--- GIVEN DATA ---
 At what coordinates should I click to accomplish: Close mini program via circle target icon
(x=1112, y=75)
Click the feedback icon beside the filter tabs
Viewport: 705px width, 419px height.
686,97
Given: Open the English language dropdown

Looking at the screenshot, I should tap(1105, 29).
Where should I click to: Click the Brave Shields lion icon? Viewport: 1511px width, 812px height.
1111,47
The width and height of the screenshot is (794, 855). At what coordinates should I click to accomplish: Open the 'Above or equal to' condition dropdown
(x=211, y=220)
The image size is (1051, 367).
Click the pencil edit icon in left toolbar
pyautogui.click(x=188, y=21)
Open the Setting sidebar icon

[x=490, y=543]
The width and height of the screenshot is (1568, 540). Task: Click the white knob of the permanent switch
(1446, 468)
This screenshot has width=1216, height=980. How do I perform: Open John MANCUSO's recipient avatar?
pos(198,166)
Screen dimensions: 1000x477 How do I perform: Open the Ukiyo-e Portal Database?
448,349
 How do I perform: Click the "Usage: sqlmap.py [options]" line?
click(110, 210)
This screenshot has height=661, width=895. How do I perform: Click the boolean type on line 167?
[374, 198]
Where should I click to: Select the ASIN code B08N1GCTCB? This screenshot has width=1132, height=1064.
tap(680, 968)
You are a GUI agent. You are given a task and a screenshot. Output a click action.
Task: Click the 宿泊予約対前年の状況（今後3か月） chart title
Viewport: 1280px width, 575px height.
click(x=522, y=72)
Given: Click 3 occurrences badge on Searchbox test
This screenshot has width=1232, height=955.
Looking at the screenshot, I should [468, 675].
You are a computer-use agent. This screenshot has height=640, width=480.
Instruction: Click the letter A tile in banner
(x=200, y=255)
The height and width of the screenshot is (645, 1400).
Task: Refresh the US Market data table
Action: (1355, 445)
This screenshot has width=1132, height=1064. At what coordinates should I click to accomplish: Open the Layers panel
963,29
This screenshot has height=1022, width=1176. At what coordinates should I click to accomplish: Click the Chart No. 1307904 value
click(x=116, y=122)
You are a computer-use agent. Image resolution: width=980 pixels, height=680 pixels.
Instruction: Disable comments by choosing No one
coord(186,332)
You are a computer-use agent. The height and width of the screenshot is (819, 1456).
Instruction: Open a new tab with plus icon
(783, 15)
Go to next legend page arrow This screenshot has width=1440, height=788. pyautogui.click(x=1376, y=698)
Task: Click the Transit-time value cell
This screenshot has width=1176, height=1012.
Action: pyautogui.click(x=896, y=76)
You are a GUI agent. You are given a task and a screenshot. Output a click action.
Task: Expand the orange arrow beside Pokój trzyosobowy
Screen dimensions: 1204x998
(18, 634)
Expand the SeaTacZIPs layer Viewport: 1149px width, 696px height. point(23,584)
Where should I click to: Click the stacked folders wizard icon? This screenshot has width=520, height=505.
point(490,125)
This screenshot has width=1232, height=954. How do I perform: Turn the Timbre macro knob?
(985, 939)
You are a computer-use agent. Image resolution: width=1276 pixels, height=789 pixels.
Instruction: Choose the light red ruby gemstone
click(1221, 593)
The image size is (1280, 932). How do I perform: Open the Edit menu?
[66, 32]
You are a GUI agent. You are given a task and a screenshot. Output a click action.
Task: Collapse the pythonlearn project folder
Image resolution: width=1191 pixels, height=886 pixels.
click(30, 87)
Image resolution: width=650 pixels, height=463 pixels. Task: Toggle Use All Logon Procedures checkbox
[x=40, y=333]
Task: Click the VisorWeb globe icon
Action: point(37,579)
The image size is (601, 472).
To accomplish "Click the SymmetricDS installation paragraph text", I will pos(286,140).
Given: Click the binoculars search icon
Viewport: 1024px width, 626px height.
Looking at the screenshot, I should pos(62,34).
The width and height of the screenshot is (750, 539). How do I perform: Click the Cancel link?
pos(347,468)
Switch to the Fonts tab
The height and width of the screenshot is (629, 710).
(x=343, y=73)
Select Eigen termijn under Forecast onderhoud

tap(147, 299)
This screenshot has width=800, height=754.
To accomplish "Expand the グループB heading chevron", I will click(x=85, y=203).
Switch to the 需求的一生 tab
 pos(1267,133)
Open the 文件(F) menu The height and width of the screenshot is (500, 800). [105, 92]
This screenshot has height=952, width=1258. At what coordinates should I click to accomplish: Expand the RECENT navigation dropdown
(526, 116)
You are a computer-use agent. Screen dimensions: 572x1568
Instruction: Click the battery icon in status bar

--- WHAT THIS TASK INVOLVES ---
Determine how many lines of the data above hold the word "arrow". Output that number only.

--- ANSWER FOR THE TASK ---
2